O Signal, que é sustentado por meio de doações, não coleta dados pessoais, como lista de contatos do usuário, nome e foto do perfil, informações de grupos, dados de localização, entre outros. Outro grande diferencial, diz Simplicio, é a maior transparência.
“O Signal é tão cifrado quanto os outros (em termos de mensagens criptografadas), mas o código é aberto. Então, dá para auditar melhor que o WhatsApp ou o Telegram”, afirma.
“Isso significa que você tem acesso a todos os detalhes do software: uma pessoa que é da área de programação pode olhar e ver tudo que ele faz e que ele não faz. Já no WhatsApp, você não tem acesso aos algoritmos que ele está utilizando”, explica ainda.

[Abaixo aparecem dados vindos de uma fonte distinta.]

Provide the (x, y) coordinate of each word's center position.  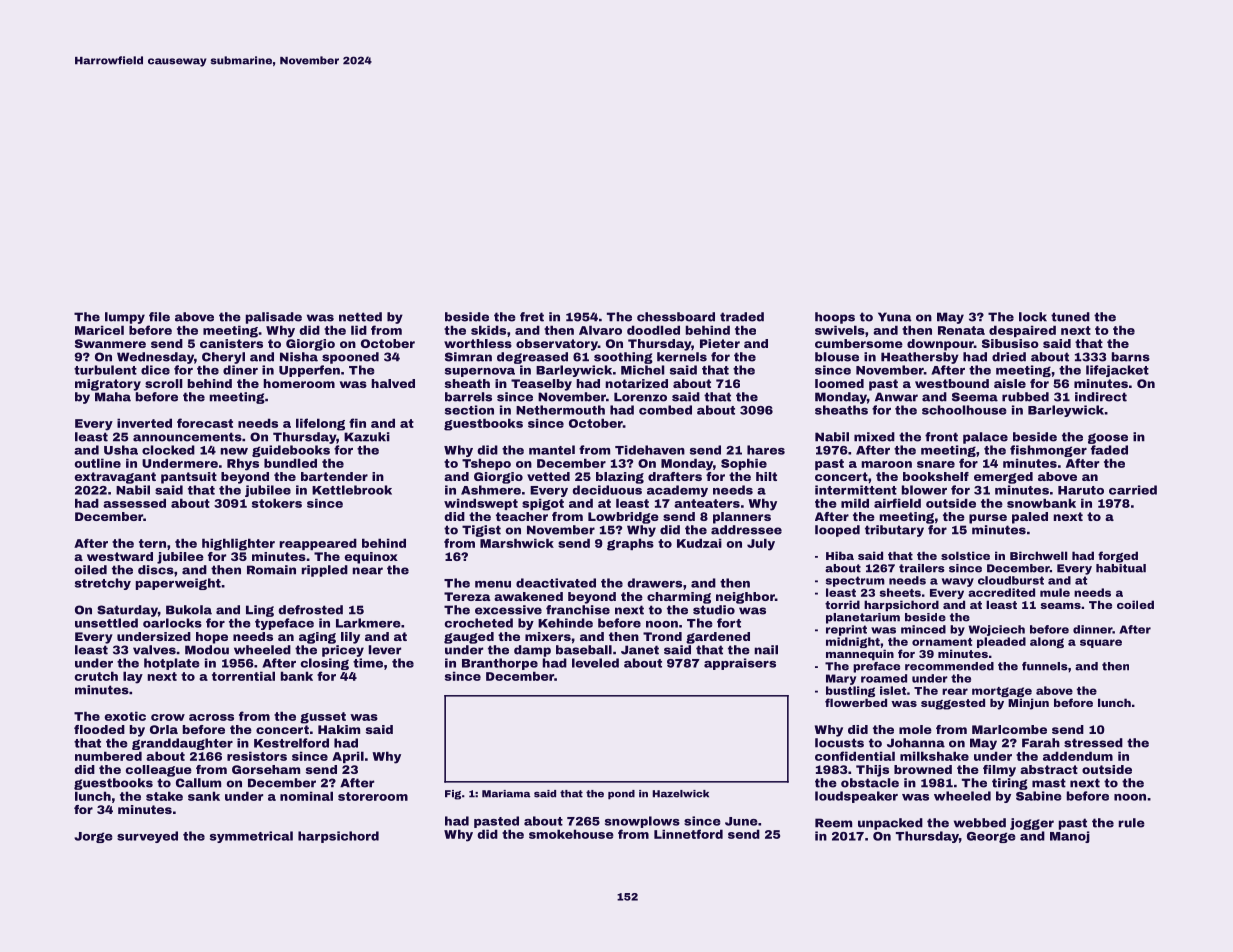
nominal (306, 796)
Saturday (127, 611)
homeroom (299, 383)
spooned (350, 358)
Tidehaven (650, 450)
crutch (96, 676)
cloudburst (1011, 580)
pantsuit (189, 478)
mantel (552, 450)
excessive (508, 610)
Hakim (339, 729)
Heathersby (920, 358)
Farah (1041, 743)
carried (1133, 490)
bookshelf (936, 476)
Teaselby (541, 385)
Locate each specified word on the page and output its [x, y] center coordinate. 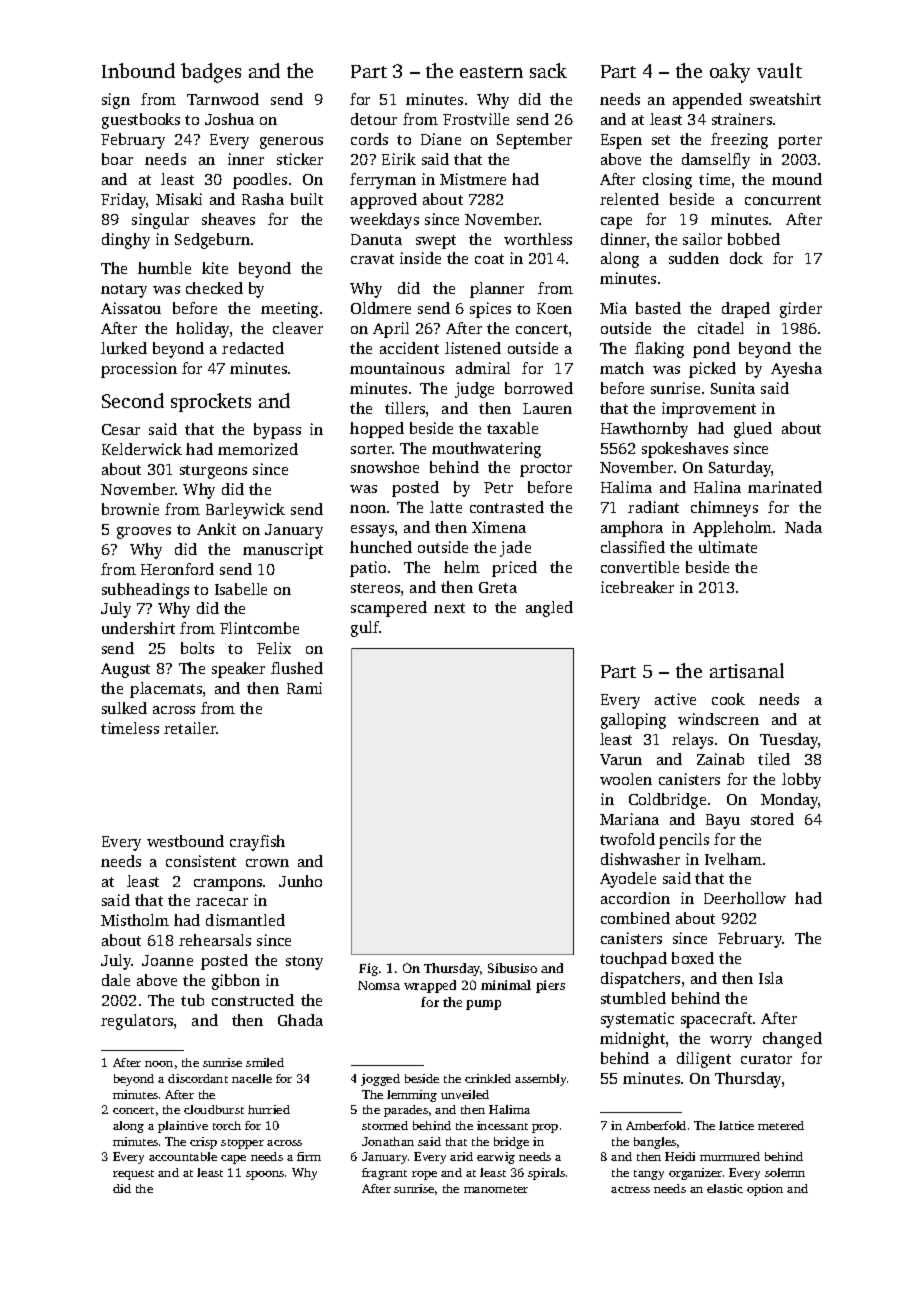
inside [420, 258]
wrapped [430, 986]
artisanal [747, 670]
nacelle [252, 1078]
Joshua [229, 119]
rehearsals [215, 940]
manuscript [283, 551]
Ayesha [796, 370]
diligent [704, 1060]
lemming [412, 1096]
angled [549, 609]
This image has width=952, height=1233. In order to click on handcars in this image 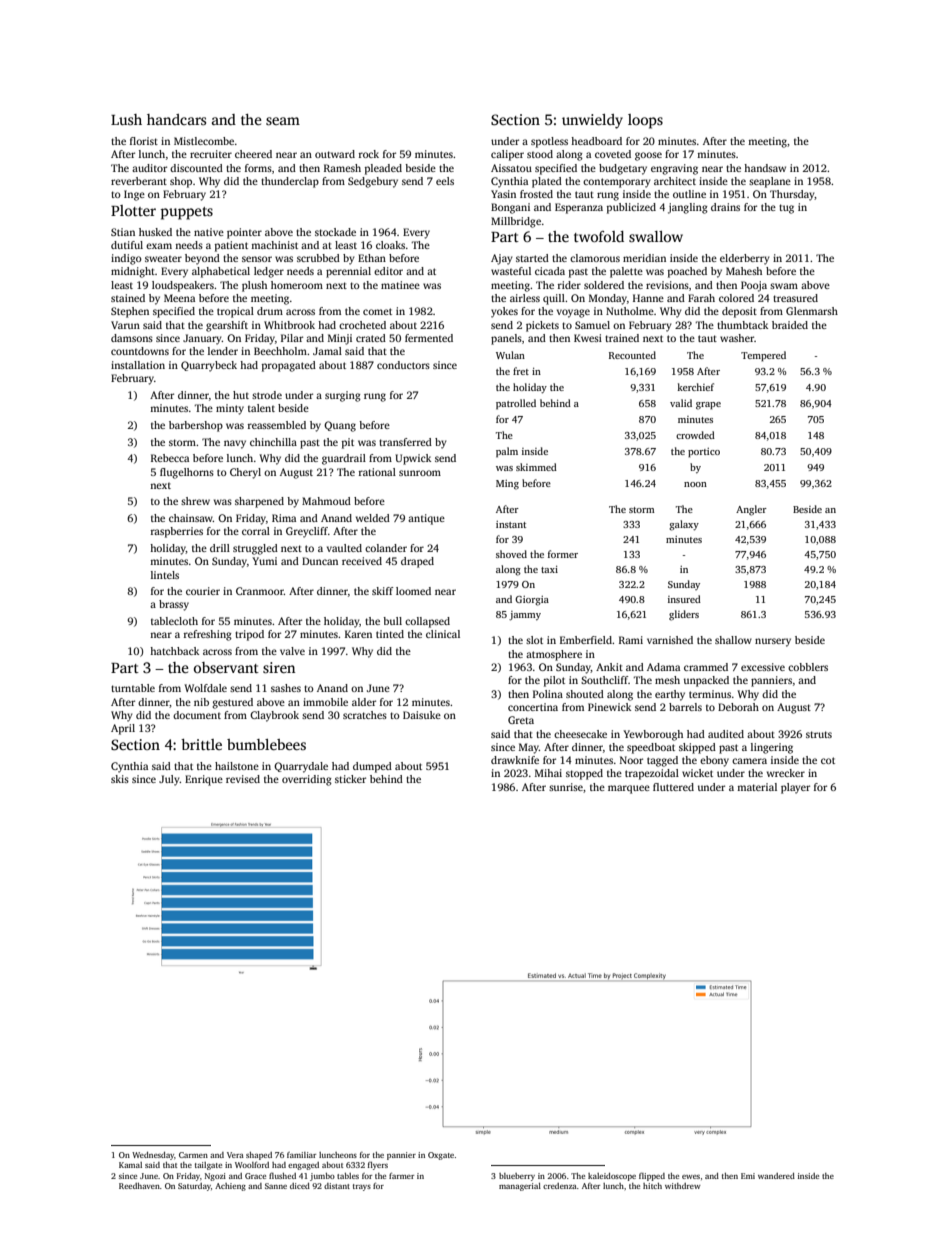, I will do `click(176, 119)`.
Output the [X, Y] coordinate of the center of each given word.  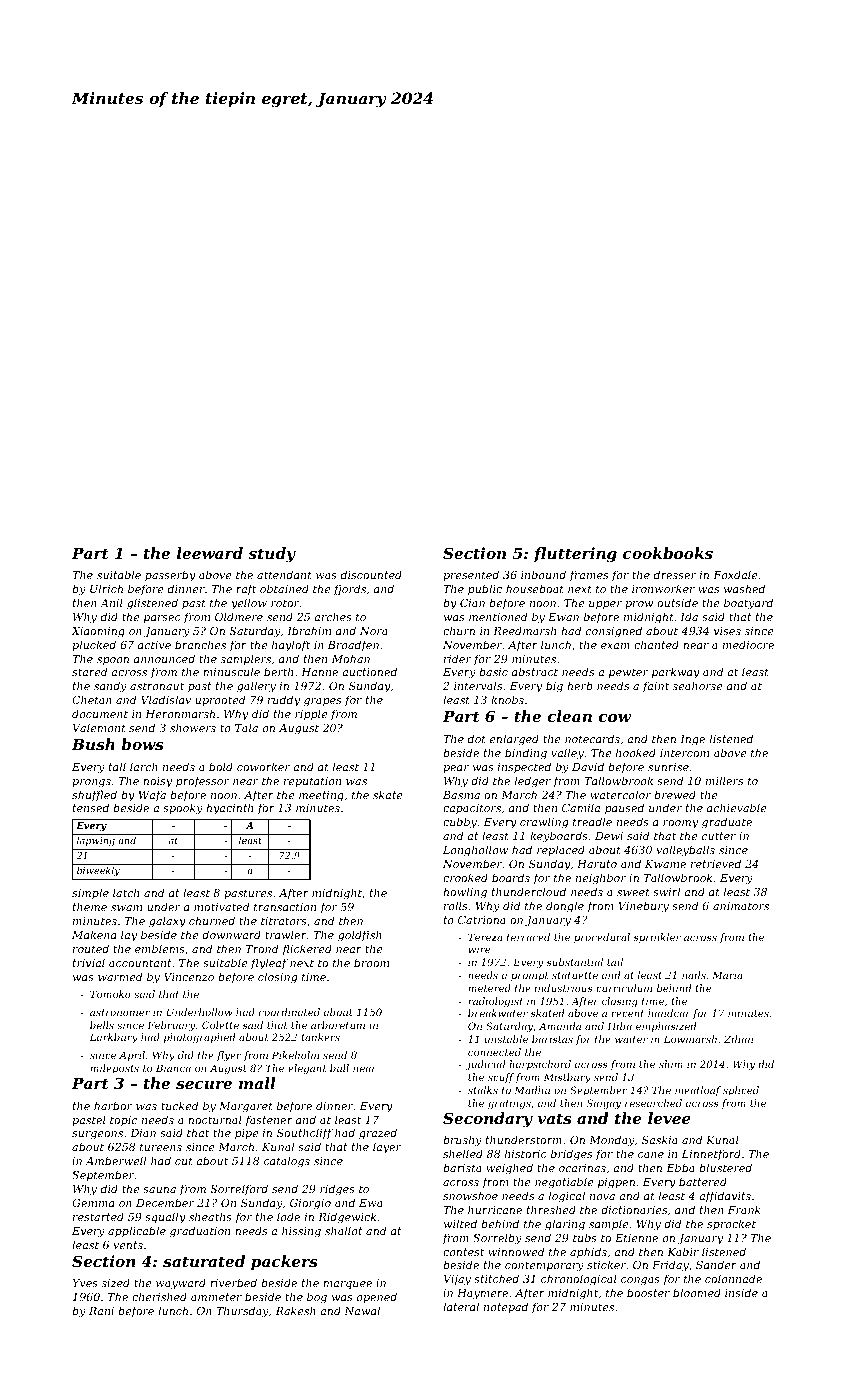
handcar [669, 1013]
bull [339, 1068]
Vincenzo [189, 977]
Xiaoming [98, 632]
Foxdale [735, 574]
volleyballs [685, 851]
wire [479, 949]
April [132, 1056]
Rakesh [296, 1310]
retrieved [716, 863]
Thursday [242, 1312]
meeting [321, 796]
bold [221, 766]
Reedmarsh [524, 630]
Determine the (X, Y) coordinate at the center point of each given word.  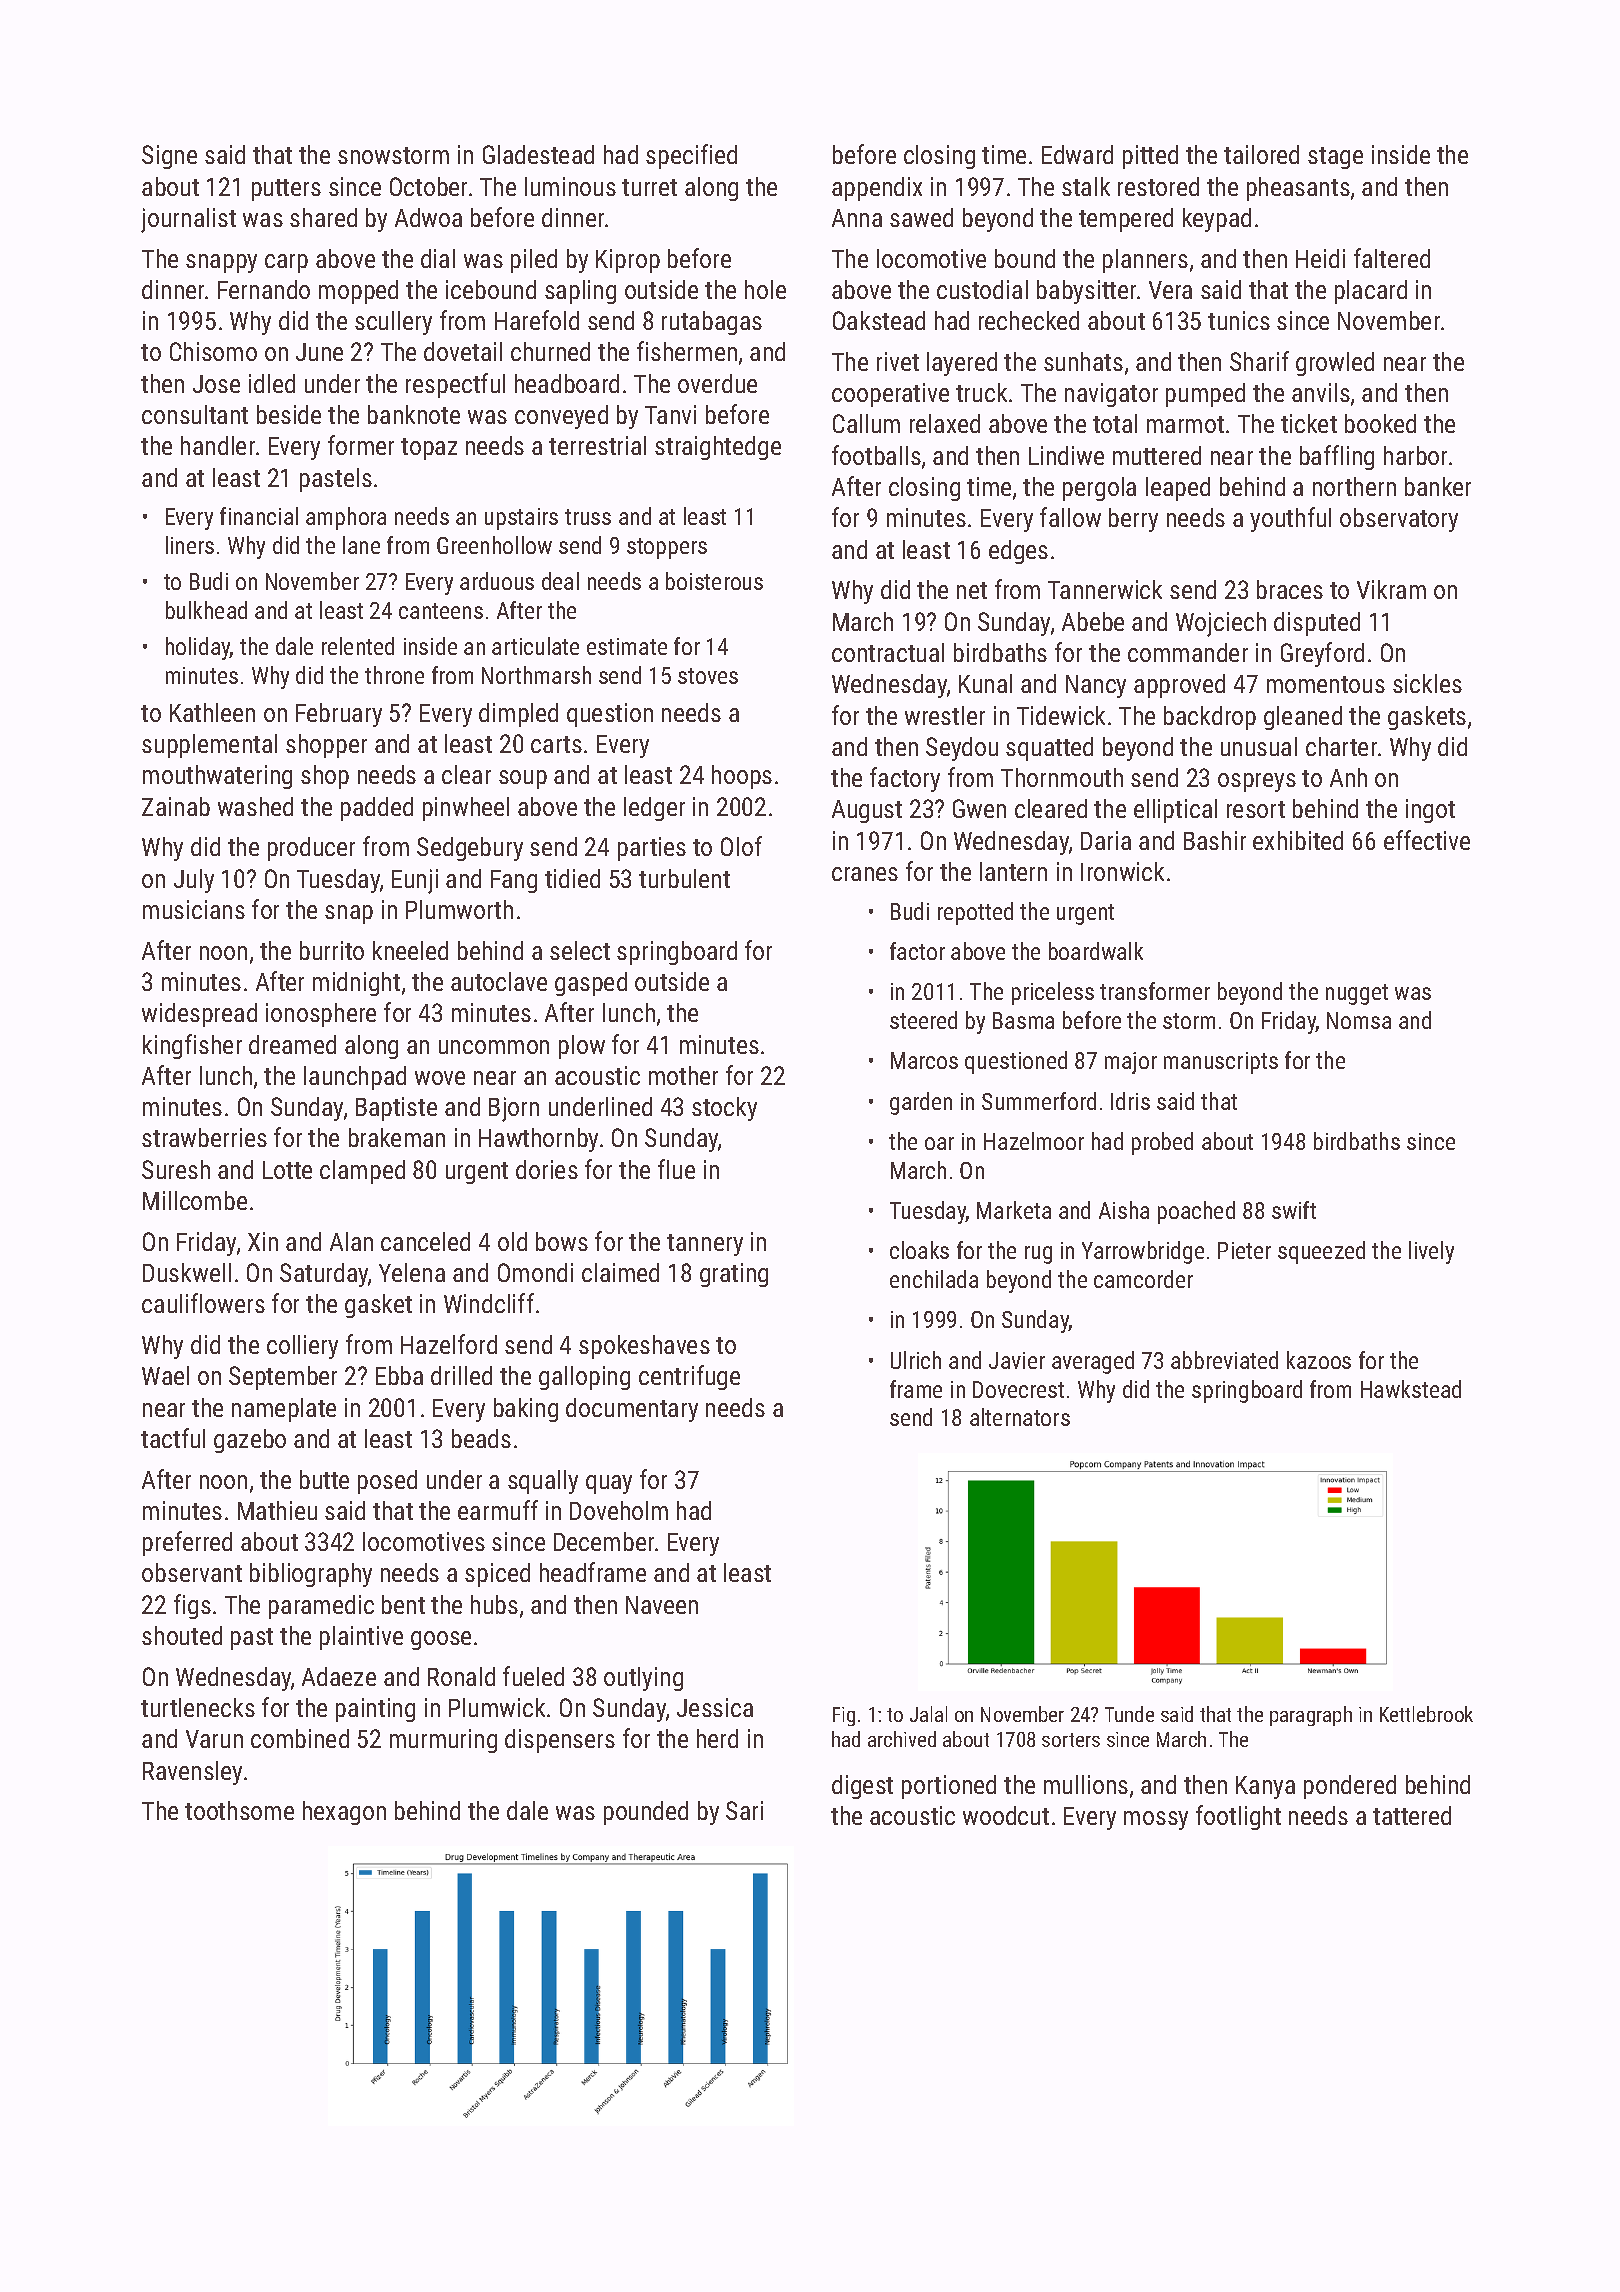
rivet (898, 361)
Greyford (1322, 654)
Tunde (1129, 1714)
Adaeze (339, 1676)
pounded (646, 1813)
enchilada (934, 1279)
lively (1431, 1252)
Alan (351, 1241)
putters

Por outro lado, a grande desvantagem do Signal é que tem um universo de usuários muito menor, enquanto o WhatsApp tem 2 bilhões de pessoas inscritas. Isso significa que você provavelmente não encontrará no Signal todas os contatos com os quais quer trocar mensagens.
Já o Telegram, que tem alcance intermediário entre seus dois concorrentes, é outra opção disponível sem custo, para Android e iOS, que também traz pontos positivos e negativos, diz Simplicio.
Segundo sua política de privacidade, o aplicativo não usa os dados dos usuários para gerar anúncios e armazena apenas informações necessárias para a operação do serviço de troca de mensagens.
Por outro lado, sua criptografia não é considerada tão segura, devido ao sistema usado pelo Telegram para realizar backup (armazenamento) das mensagens automaticamente para o usuário. Isso permite que, em caso de perda desse conteúdo, o usuário o recupere totalmente, sem perder as trocas mais recentes, como ocorre no WhatsApp.
“Quando eu mando uma mensagem para você no WhatsApp, só você vê. O servidor do WhatsApp não consegue enxergar, porque ele usa um protocolo (de criptografia) muito similar ao do Signal”, nota o professor.
“No Telegram você pode fazer isso, mas tem que ativar essa funcionalidade. As mensagens que você manda por padrão não são protegidas de ponta a ponta. Elas são protegidas entre você e o servidor, que salva para você (o conteúdo), e depois ele entrega para o destinatário”, continua.
“Então, a princípio, o Telegram pode ler suas mensagens e dá para recuperar suas mensagens de uma forma mais fácil, foi o que aconteceu com o caso da Vaza Jato”, explica ainda, lembrando a série de reportagens do site Intercept Brasil que teve acesso a mensagens trocadas no Telegram por autoridades da Operação Lava Jato, após o procurador Deltan Dallagnol ser hackeado.